Monday, June 9, 2008

Soccer--it's a sport, goddammit!

Major soccer tournaments, they say, are a majestic glue that binds, if only for a month, the palms of bitter enemies as they watch a grand and edifying dissertation in the one true universal language. This European Championships, they say, will be no different.

Bullshit, I say.

It's possible that my essential curmudgeonliness is getting the better of me. After all, I was ripped away from other enthusiasms and into the vortex of soccer by the cyclonic winds whipped up by the 2002 World Cup as a fourteen-year-old.

And I'll admit: the whole geopolitical harmony angle was what did it to me in the first place. It was all in the first result: Senegal 1, France 0. Who could help but revel in the revenge fantasies indulged by this result?

I was hooked--all the sport had to do was reel me in by proving itself watchable. And that it did not with the lyrical displays of that tournament's most accomplished teams--Brazil, Spain, Turkey--that I would later come to appreciate.

The match that opened like a gallows trapdoor the world of soccer was as far as possible from the fluency and harmony soccer tries to cultivate. It was Mexico's violent victory against Croatia in the group stage. It was hideously dramatic and, the impact of Boris Zivkovic's foot on Cuauhtemoc Blanco's testicles also broke ground on a whole new chamber in my heart.

So my love for soccer was born of the same youthful schadenfreude and bloodlust that fueled my childhood obsessions with a succession of violent cartoons, combined with my growing teenage sense that the world was a cruel and unjust place, particularly to the people of the world's Senegals.

But really, few underdogs get their day in soccer--at the World Cup, teams playing their former or current imperial overlords have won only seven games and lost 25. And the record is even less impressive when you remove from the reckoning European countries occupied during World War II and its aftermath by Germany, the Soviet Union and the United States. Then there are only three victories--Argentina over Spain in 1966 and the United States over England in 195o in addition to the Senegal result.

Instead, often, soccer inflames and re-enforces old resentments. The most extreme example is the 1969 Soccer War that broke out between El Salvador and Honduras, essentially, over the result of a World Cup qualifier between the two. But even the most recent European Championships have proven themselves not immune to violence, as the recent arrest of 157 German and Polish hooligans in Klagenfurt, Austria, proves.

And anyway, the heightened emotions associated with soccer lead to resentment. Five years ago, if you had asked an Englishman what he thought of people from Portugal, I have no idea what he would have said. But in the intervening period, Portugal have knocked England out of both the 2004 European Championships and the 2006 World Cup, both in controversial circumstances.
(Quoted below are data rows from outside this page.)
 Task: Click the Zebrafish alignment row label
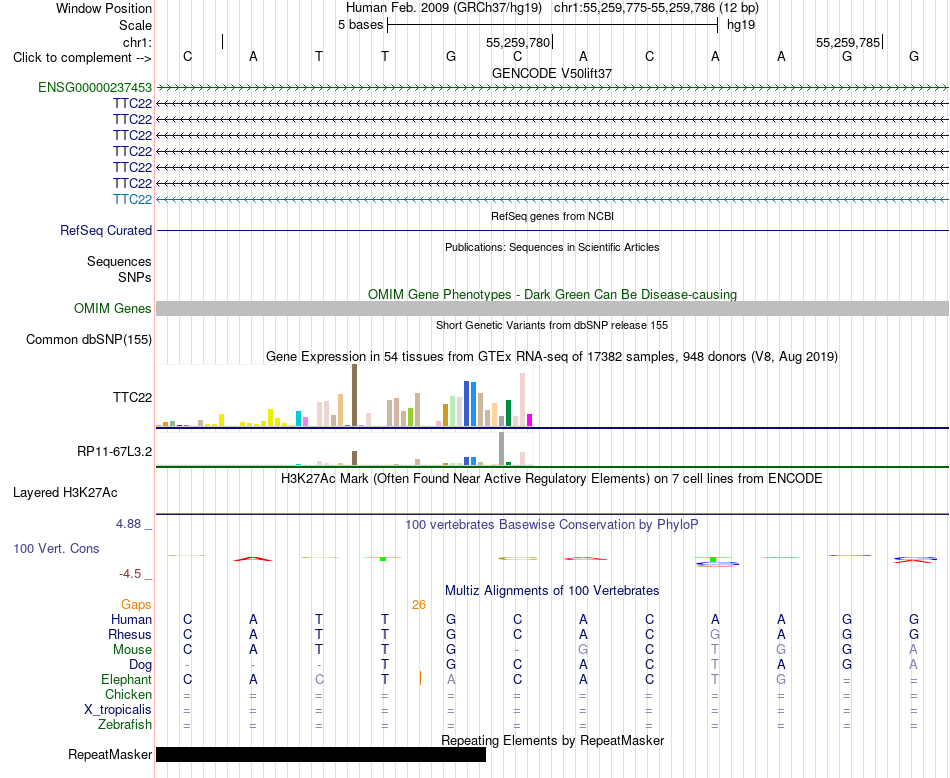[125, 725]
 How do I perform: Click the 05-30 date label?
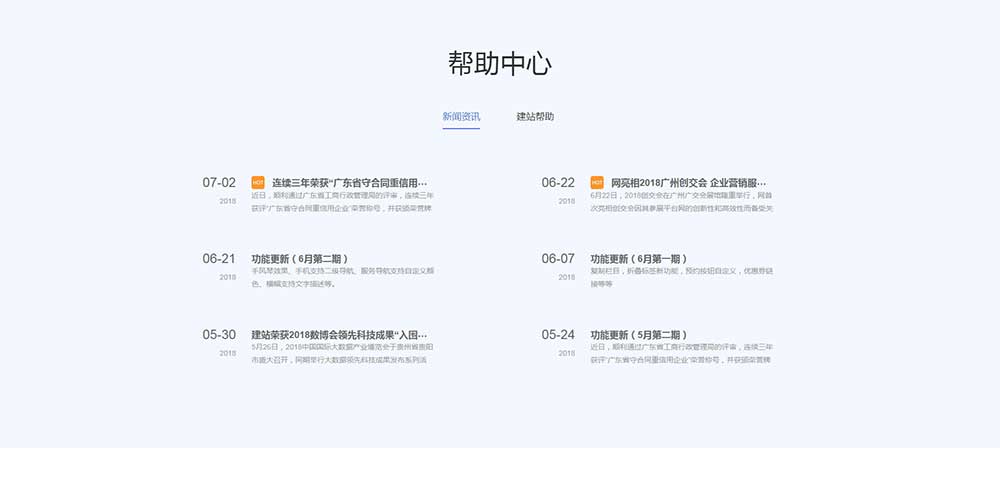pyautogui.click(x=219, y=335)
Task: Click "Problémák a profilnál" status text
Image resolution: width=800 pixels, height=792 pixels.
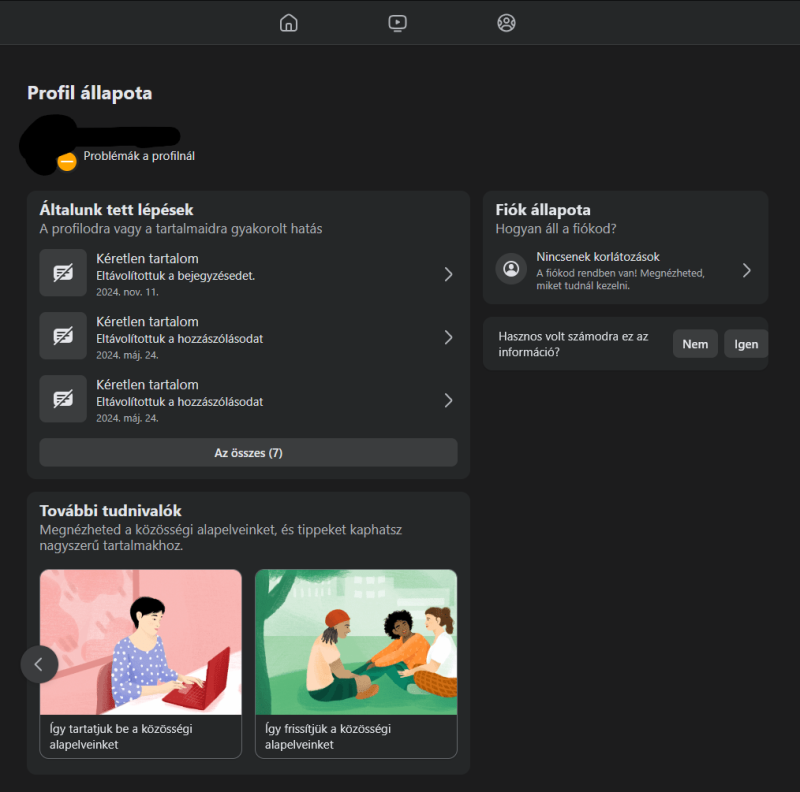Action: [x=139, y=156]
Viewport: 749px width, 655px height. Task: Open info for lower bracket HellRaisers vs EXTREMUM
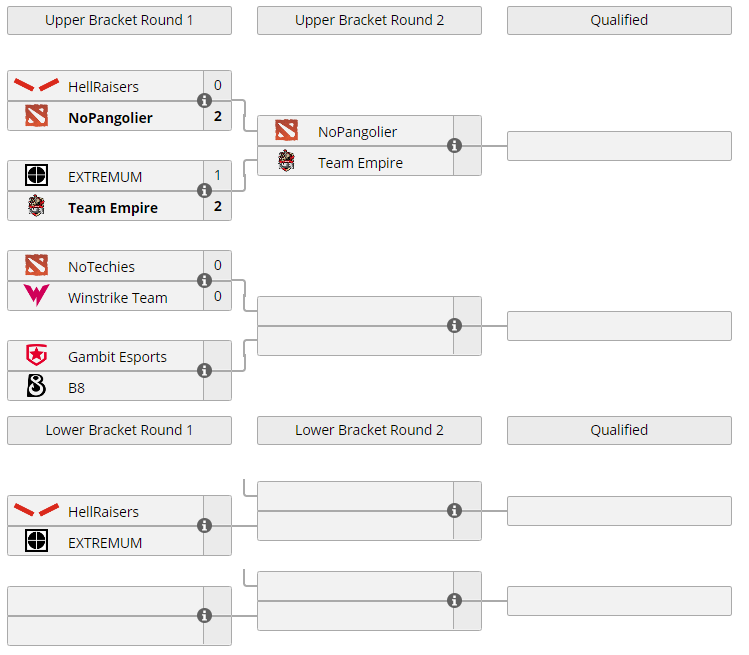click(x=205, y=526)

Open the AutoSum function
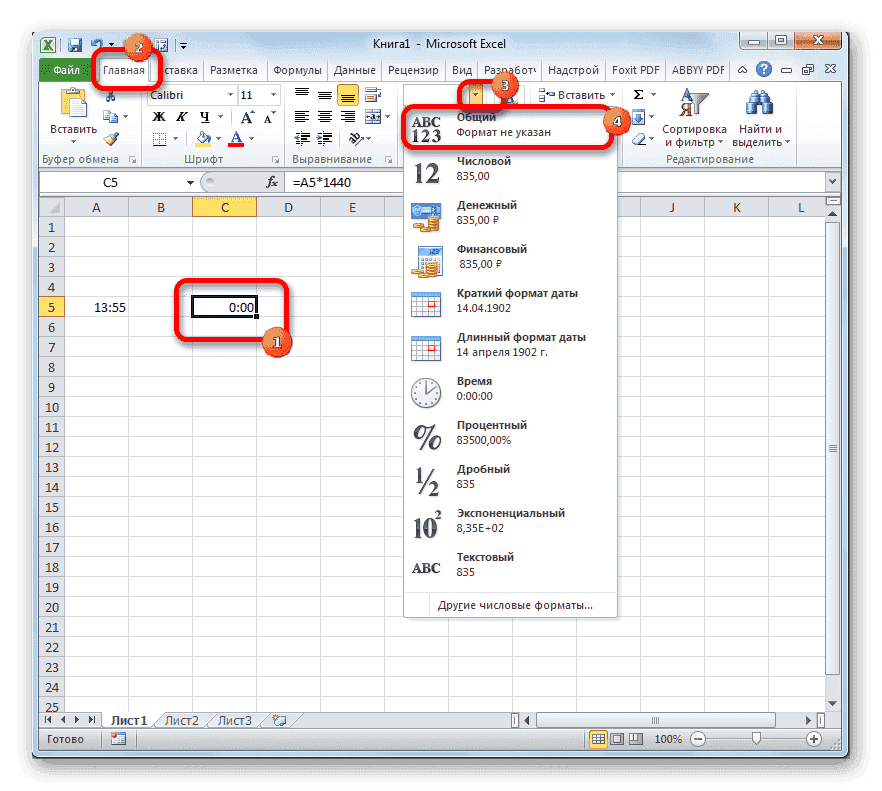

If you asked the same Englishman about Portugal today, he would probably spit out something bitter about playacting and cheating and question the masculinity of Portuguese players like Ronaldo Aveiro and Deco Souza.

Even the seemingly positive and uplifting in soccer often comes to ill purpose. Brazil's 1970 World Cup team is rightly considered the greatest ever to take the field. Its players' names are almost always accompanied by unavoidable saliva as they roll off any soccer fan's tongue--Pele, Rivellino, Tostao, Gerson, Jairzinho, Carlos Alberto. They were charismatic and beautiful to watch, and they played fair.

But their tremendous legacy was tragically politicized, co-opted by the brutal Medici regime in a desperate and successful bid for legitimacy.

So I don't want to hear anymore of this psuedo-profound nonsense about soccer as a unifier or some sort of mystical karmic force.

When an exuberant twinkle of Ronaldinho Moreira's toes leaves a criss-crossed opponent flattened, when a casual swing of Michael Ballack's right foot inexplicably causes the ball to materialize on the chest of a teammate seventy yards away, when a cunning yet imperceptible step to the right by Ruud van Nistelrooy somehow sets him gloriously free of a marker to flick the receive the ball businesslike and flick it into a corner of the goal, that is where you'll find the true worth of soccer.

The rest, I'm afraid, is just the bamboozling of the World Cup's advertisers.